Pierre, alors, est-ce qu’on est en démocratie ?

 

Pierre SCHWARZ, projet Imagine :

 

Dans le sens démocratie grecque ou démocratie réelle, non, la France n’est pas une démocratie. C’est un point d’accord. Ensuite, on va revenir sur la novlangue. Effectivement, aujourd’hui, on dit souvent que la France est une démocratie comparée à la Corée du Nord. Mais regardez la Suisse, où il y a des référendums plus souvent. Donc en Suisse, on est davantage en démocratie. On a là une idée de degré de démocratie, de nuance de démocratie. Et donc on va commencer à calculer le degré de démocratie de manière mathématique.

Quand est-ce qu’on a de la démocratie en France ? Exactement au moment où on vote. Au moment où on choisit nos députés, on peut dire que les citoyens ont le pouvoir de choisir leur représentants. Et ça, on va dire que ça représente un jour ou deux sur une moyenne de mandat de 5 ans. Alors, j’ai fait le calcul ce matin. Je vais vous dire. On est en démocratie à 0,1 %. C’est le chiffre exact de notre démocratie, de notre nuance de démocratie en France.

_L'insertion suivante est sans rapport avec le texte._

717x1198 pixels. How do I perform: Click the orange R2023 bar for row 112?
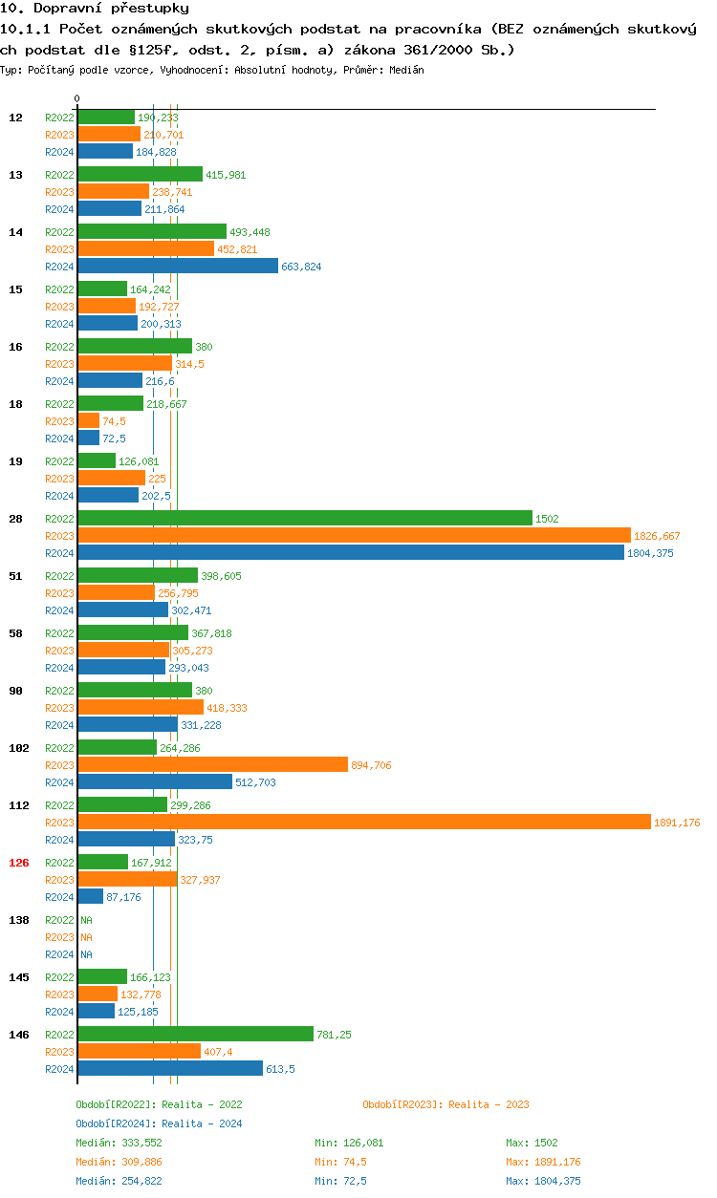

Ensuite, on va prendre le côté députés. Quand on a des députés qui nous représentent, ils sont élus via un système où il y a des perdants et il y a des gagnants. En fait, on peut dire qu’on est dans un système aristocratique, c’est-à-dire qu’on est censés élire les meilleurs, et les meilleurs ont le pouvoir pendant 5 ans. C’est un système aristocratique. Ce qui est drôle, c’est qu’on rejoint ce que disait Montesquieu dans son livre « De l’esprit des lois » qui analysait notre système actuel comme une république aristocratique, à l’inverse d’une république démocratique où les représentants seraient tirés au sort. Donc nous sommes dans une république aristocratique et ploutocratique à 99,9 %.

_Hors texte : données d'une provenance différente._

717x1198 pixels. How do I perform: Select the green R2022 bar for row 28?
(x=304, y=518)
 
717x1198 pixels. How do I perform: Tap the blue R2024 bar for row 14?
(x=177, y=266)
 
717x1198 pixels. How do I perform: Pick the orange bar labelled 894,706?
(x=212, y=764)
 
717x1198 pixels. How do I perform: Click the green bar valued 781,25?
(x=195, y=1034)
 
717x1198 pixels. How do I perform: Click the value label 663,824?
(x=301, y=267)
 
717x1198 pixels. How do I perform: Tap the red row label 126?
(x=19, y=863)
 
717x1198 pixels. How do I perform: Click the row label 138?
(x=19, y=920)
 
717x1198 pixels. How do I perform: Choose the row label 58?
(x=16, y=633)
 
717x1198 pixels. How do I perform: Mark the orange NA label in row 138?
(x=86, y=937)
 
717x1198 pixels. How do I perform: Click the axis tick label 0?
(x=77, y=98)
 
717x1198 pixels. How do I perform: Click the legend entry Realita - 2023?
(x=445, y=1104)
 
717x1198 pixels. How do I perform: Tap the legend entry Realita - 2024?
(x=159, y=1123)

Je vais aller plus loin. on sait tous qu’à l’Assemblée nationale, les députés sont approchés par des lobbys. C’est autorisé et commun. Avec ce système de lobbies, on peut dire qu’on a une partie de ploutocratie [pouvoir aux riches]. On peut même dire qu’il y a un côté oligarchie si on regarde du côté de certaines familles qui gardent le pouvoir.

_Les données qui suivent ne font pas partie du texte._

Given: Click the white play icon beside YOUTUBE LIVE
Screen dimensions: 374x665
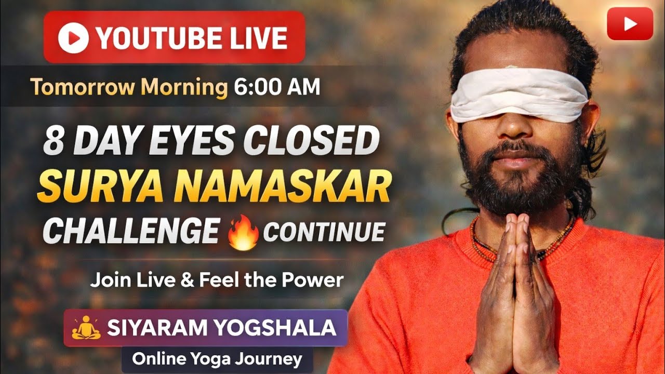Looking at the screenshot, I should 73,38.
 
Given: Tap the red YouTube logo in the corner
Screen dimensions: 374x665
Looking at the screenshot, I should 630,24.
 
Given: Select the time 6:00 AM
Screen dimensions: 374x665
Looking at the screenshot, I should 276,87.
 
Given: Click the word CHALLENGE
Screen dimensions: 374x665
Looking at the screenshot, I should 131,232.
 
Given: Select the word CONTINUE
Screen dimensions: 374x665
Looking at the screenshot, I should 324,232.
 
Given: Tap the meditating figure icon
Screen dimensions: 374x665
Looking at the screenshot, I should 86,328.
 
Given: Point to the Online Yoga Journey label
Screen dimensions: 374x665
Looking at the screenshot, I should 217,359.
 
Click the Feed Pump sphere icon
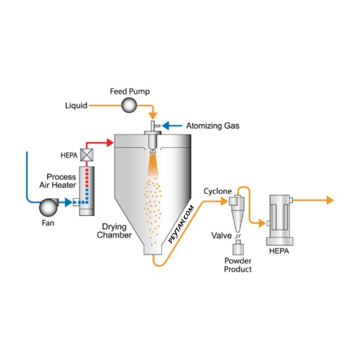tap(130, 106)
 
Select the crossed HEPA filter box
tap(86, 155)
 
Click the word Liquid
tap(76, 106)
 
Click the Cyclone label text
tap(218, 191)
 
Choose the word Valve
tap(222, 236)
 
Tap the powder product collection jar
tap(238, 248)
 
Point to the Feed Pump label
tap(130, 91)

Donc la France a une partie de démocratie – 0,1 % – mais majoritairement, elle reste sur un système aristocratique, voire ploutocratique et oligarchique. C’est mathématique, on peut le calculer. Le temps de l’élection, les citoyens ont le pouvoir, le reste du temps ce sont les autres personnes.

Je regardais aussi un autre point. On peut réfléchir la démocratie au niveau de la séparation des pouvoirs. Aujourd’hui, on considère trois pouvoirs : législatif, exécutif et judiciaire. Cette séparation des pouvoirs a été théorisée par Montesquieu et John Locke il y a plus de 200 ans. On peut la remettre en cause. On pourrait dire que les médias sont un pouvoir. Ce qu’a fait d’ailleurs Alexis de Tocqueville. Et on pourrait trouver d’autres pouvoirs, comme l’éducation. On pourrait dire que l’éducation nationale ne doit pas être dirigée par les gens qui font le législatif ou l’exécutif. Et séparer ainsi le pouvoir.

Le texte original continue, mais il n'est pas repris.